Famous 3D Printed House, Architecture, Building Projects To Know


One of my favorite aspects of 3D printing is its capacity to scale; engineers can print at the nanoscale, while architects can create pavilions. There will be numerous 3D-printed structures during the next decade. The industry of architecture, interior, and decor design will never be the same again.

If you don’t believe me, this is the article for you. Regular readers will be familiar with some of the house-printing technologies presented here, but I wanted to bring them all together and provide updates where applicable. But have you heard of these:

Buddha of Afghanistan

3D printing has been used in a lot of interesting ways over the last few years, from printing food to life-saving medical supplies.  Now, technology is being used to try and restore lost history and culture in Afghanistan.

Afghanistan used to have a pair of the largest standing Buddha statues in the entire world, which had survived countless wars and invasions in the region between the 1500s, when the statues were first carved, right up to the invasion by the Russians in the 1980s.  However, the Taliban leaders who came to power following the Russian invasion used dynamite to destroy the great statues in 2001, seemingly obliterating them from history.

The Buddha statues were not the only piece of history to be leveled by the Taliban and a team of specialists from across the globe believes they can leverage 3D technology to right this wrong.  The United Nations Education, Scientific, and Cultural Organization (UNESCO) and the International Council on Monuments and Sites (ICOMOS) are leading a group of restorers, architects, and specialists to rebuild the Buddhas of Bamiyan.  They are using the Geomagic Studio software package and a ProJect color 3D printer to make 1/25 scale models of the statues in order to plan out the large-scale work.  They also believe they can use the models to determine how to reassemble the pieces in the rough terrain of Afghanistan.

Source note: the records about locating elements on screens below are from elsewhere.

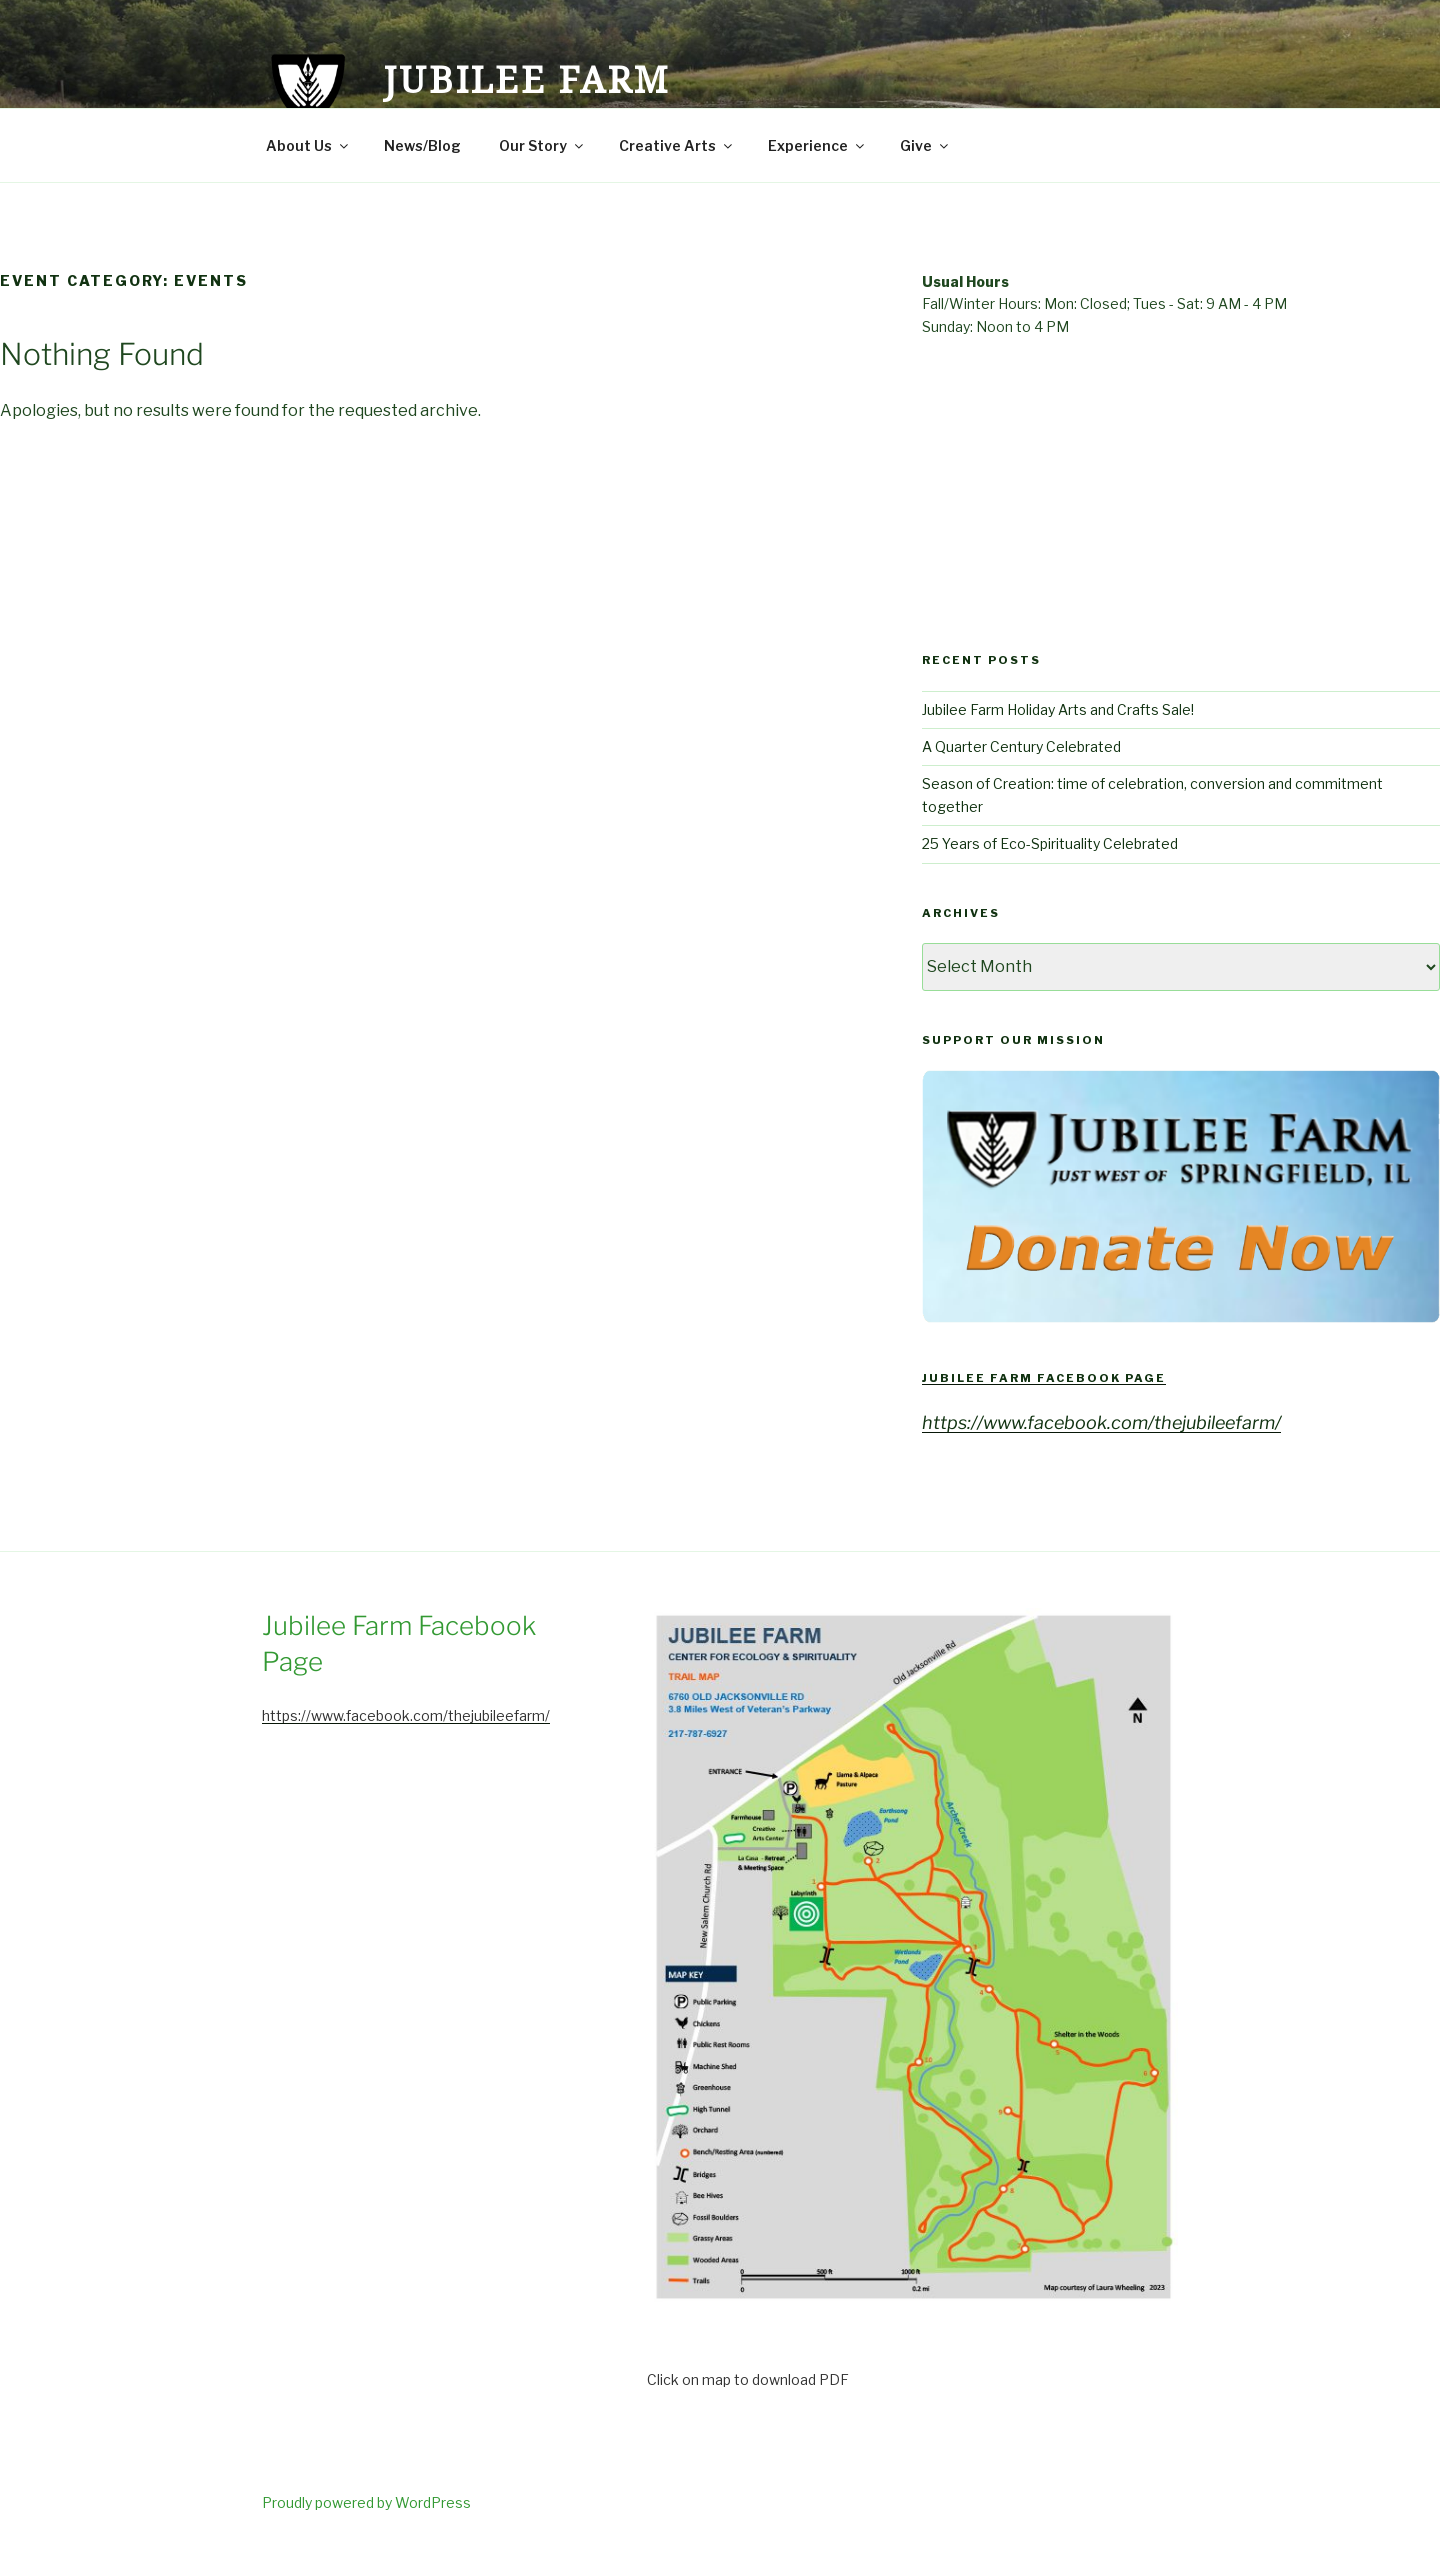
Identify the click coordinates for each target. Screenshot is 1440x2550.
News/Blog (422, 145)
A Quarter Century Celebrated (1021, 746)
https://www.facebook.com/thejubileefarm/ (1101, 1422)
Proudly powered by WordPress (366, 2502)
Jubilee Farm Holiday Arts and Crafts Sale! (1058, 709)
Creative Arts (677, 145)
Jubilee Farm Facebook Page (1044, 1378)
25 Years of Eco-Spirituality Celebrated (1050, 843)
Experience (817, 145)
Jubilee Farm (526, 79)
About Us (308, 145)
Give (925, 145)
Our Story (542, 145)
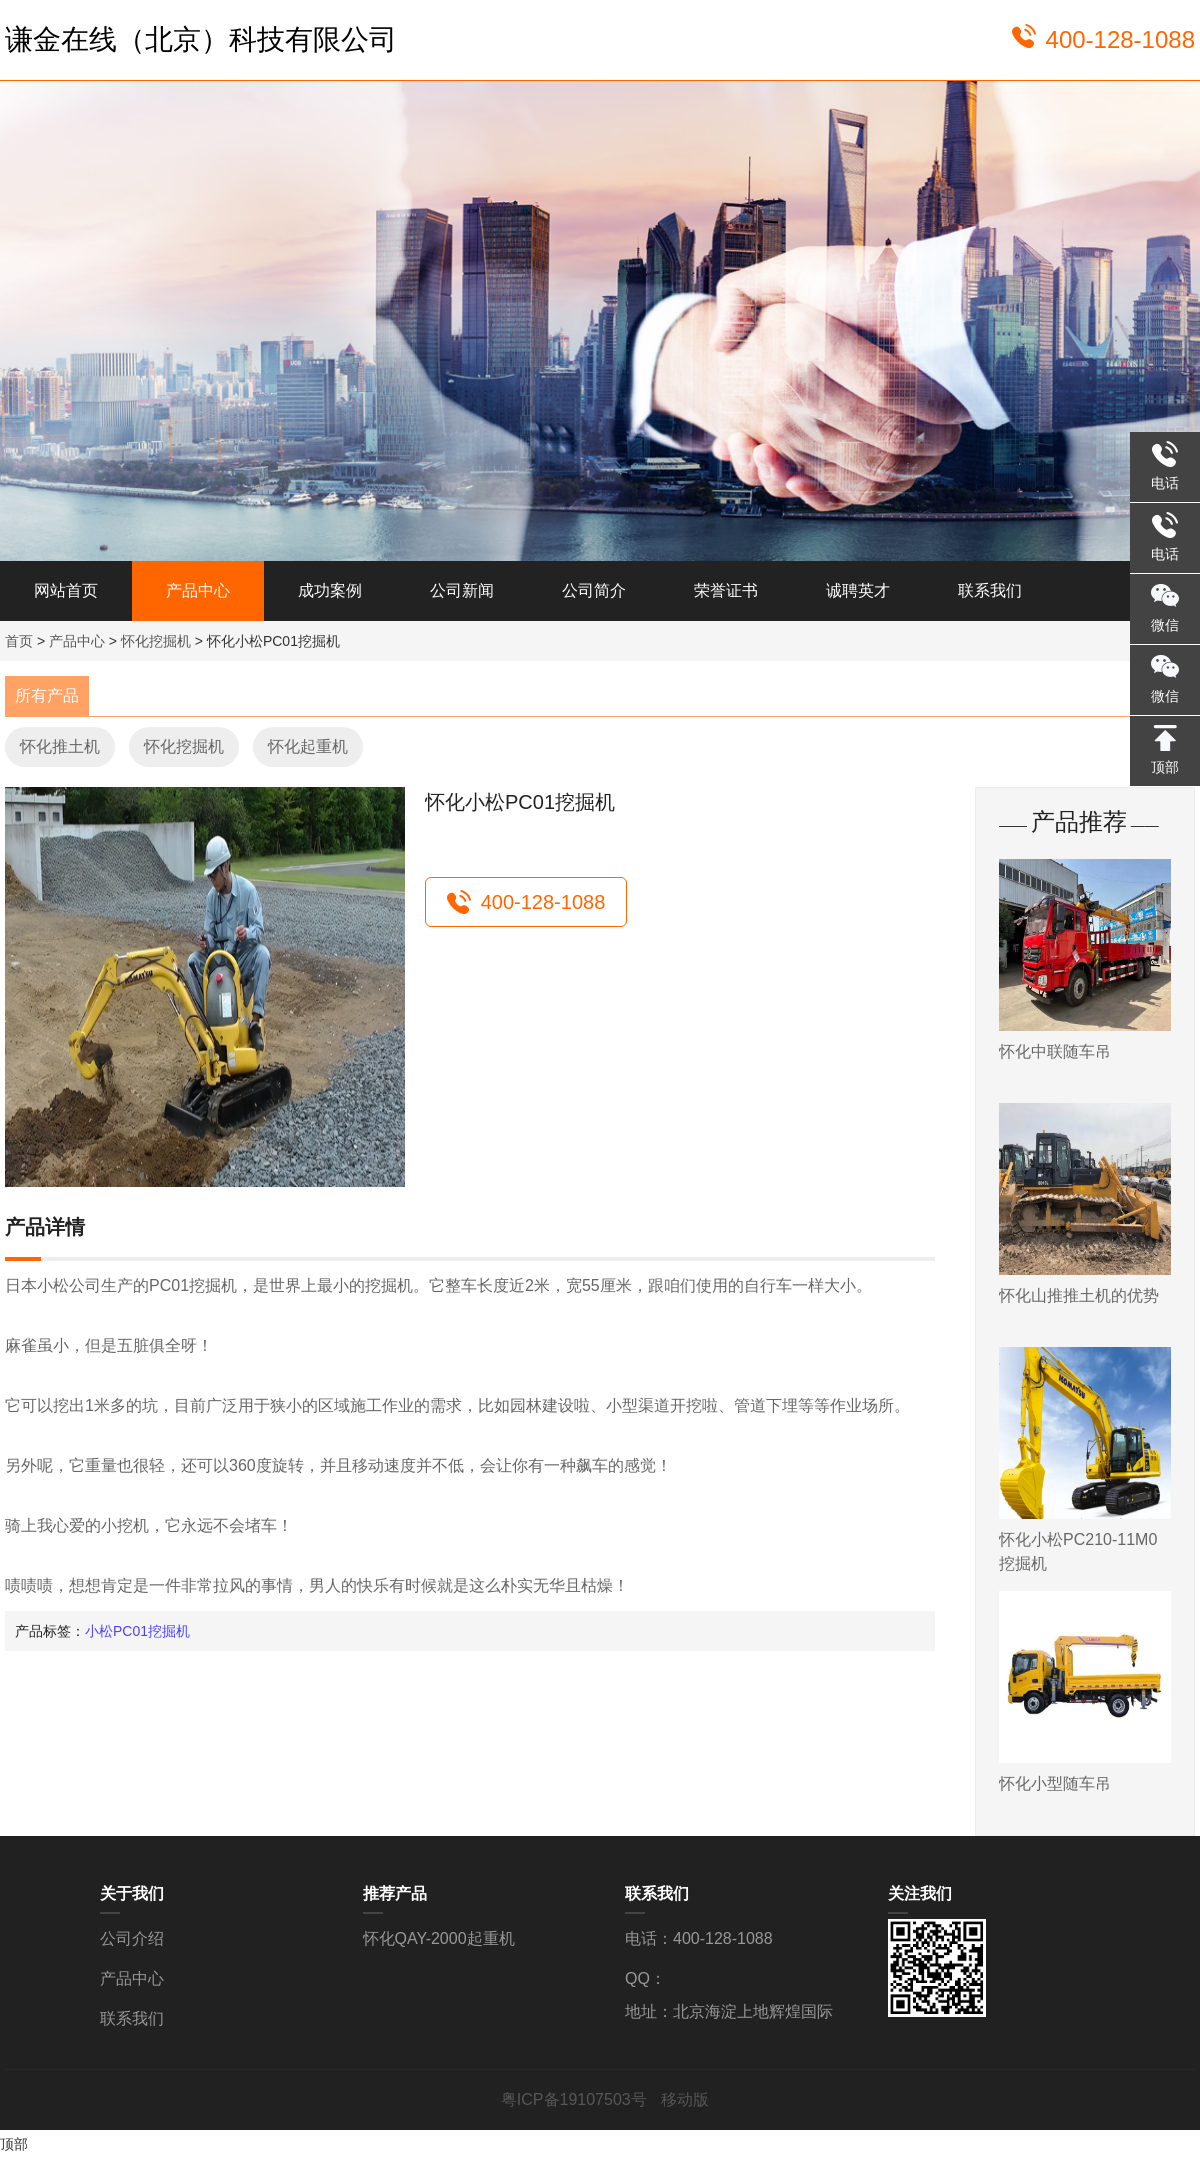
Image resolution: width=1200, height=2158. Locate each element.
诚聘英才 (858, 590)
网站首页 (66, 590)
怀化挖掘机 (156, 641)
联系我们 (990, 590)
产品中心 (198, 590)
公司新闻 (462, 590)
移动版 (685, 2099)
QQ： (645, 1978)
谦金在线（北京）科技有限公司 (201, 39)
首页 (19, 641)
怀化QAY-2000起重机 (439, 1938)
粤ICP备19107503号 (576, 2099)
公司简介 (594, 590)
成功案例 (330, 590)
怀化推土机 (60, 746)
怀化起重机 (308, 746)
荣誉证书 (726, 590)
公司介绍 (132, 1938)
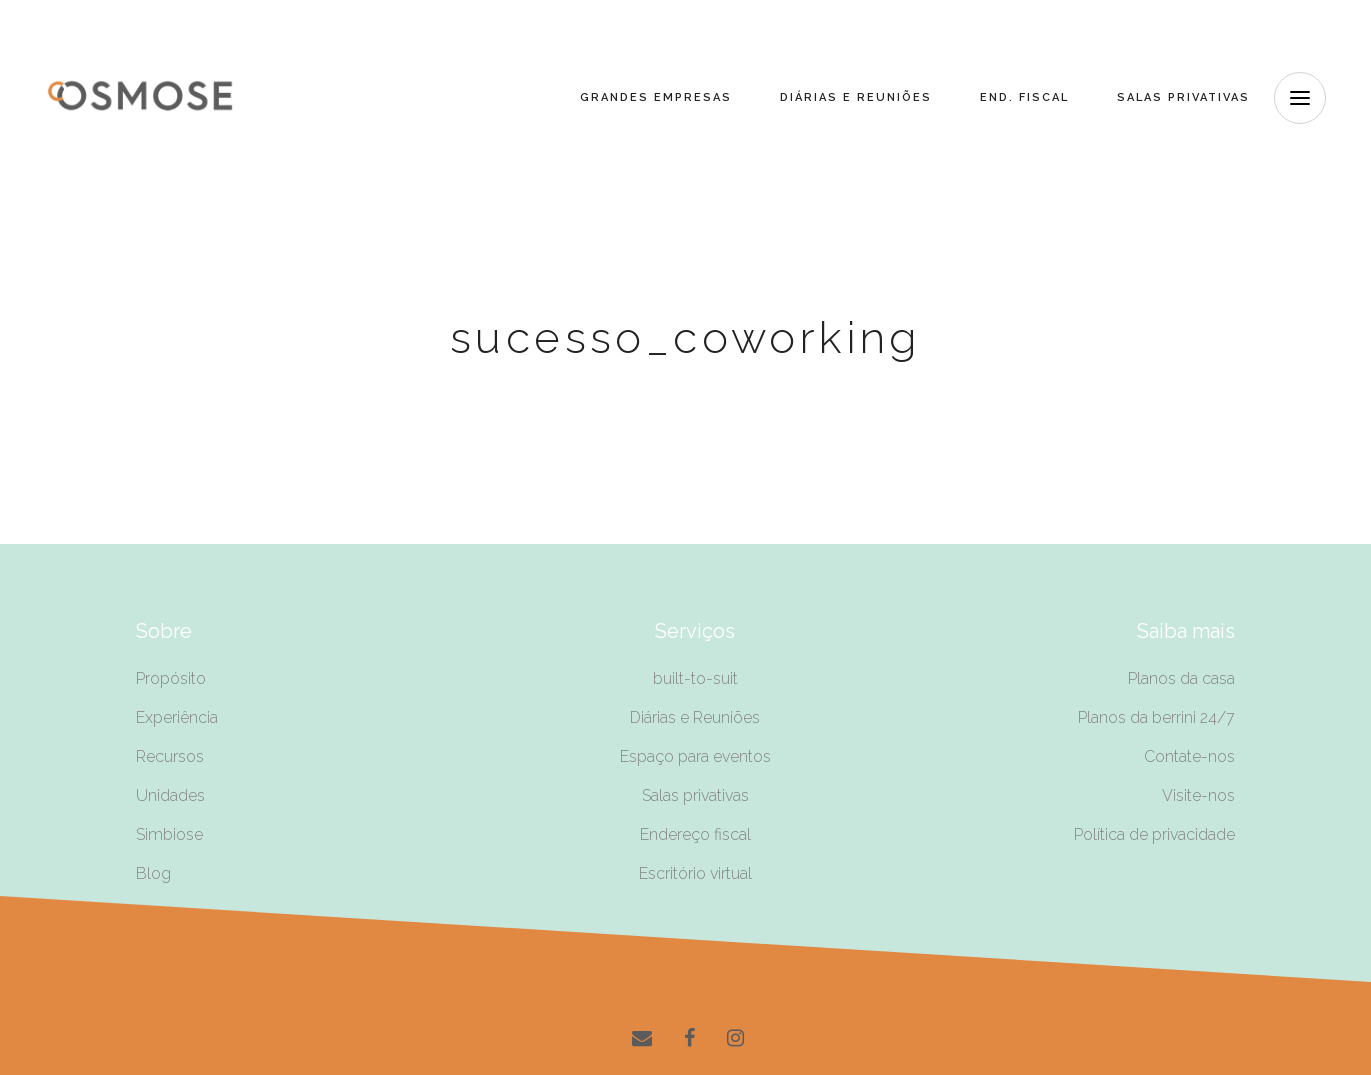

A spokesman for one of the groups working on the project said “Through our work, we give Bamiyan and its residents the chance to be in this unique historic and scenic area.  And through doing this we strive to give them a future of tourism and finally find peace.”

Echoviren Pavilion

Smith | Allen Studio is the collaboration between an architect and a sculptor. Bryan Allen has a Masters in Architecture from the University of California at Berkeley and Stephanie Smith has degrees in Art Practice Psychology from the same school. Their installation is located deep in a redwood forest in Gualala, CA. Echoviren “merges architecture, art, and technology to explore the dialectic between man, machine and nature.” Printed on several Type A Machines, over 500 biodegradable pieces were combined to form the 10’ x 10’ x 8’ pavilion. It’s expected to decompose over 50 years. Though a contrasting white, its presence still seems to fit. The design is natural, bark-like, and invites the forest floor to grow upon it. If you find it, please be so kind as to send me the GPS coordinates.

KamerMaker

DUS Architects, in collaboration with Ultimaker Ltd, Fablab Protospace, and Open Coop, built the KamerMaker (RoomBuilder) to advance mobile manufacturing of livable structures. It’s entirely open source so that others can build it where needed. If you only want to add on to your existing home, you may want to look into…

Emerging Objects

Two of the founders of Emerging Objects are architects, so while most of the company’s initial R&D has been performed through sculpture, their technology will scale up to handle building-sized creations. They specialize in using renewable and local materials like salt, wood, and cement. Maybe you’d be more interested in a lunar unit with…

Foster and Partners

Through a consortium arranged by the European Space Agency, Foster and Partners are using the D-Shape to print bases on the moon with regolith (moon dust). A 1.5-tonne mockup has been created, but the end goal will accommodate four people. Lunar getaways will be a thing in a couple of decades.

There are others that have researched building print, like those behind FabClay, but what I want to see more developed is printing glass structures from glass with concentrated sun rays. All of these companies are looking to 3D printing for construction purposes because it’s highly efficient. Control over shape allows the form to follow function all the more closely. These technologies will give us more functional, sturdy, and attractive houses that require less material and time to build. I’m all for that.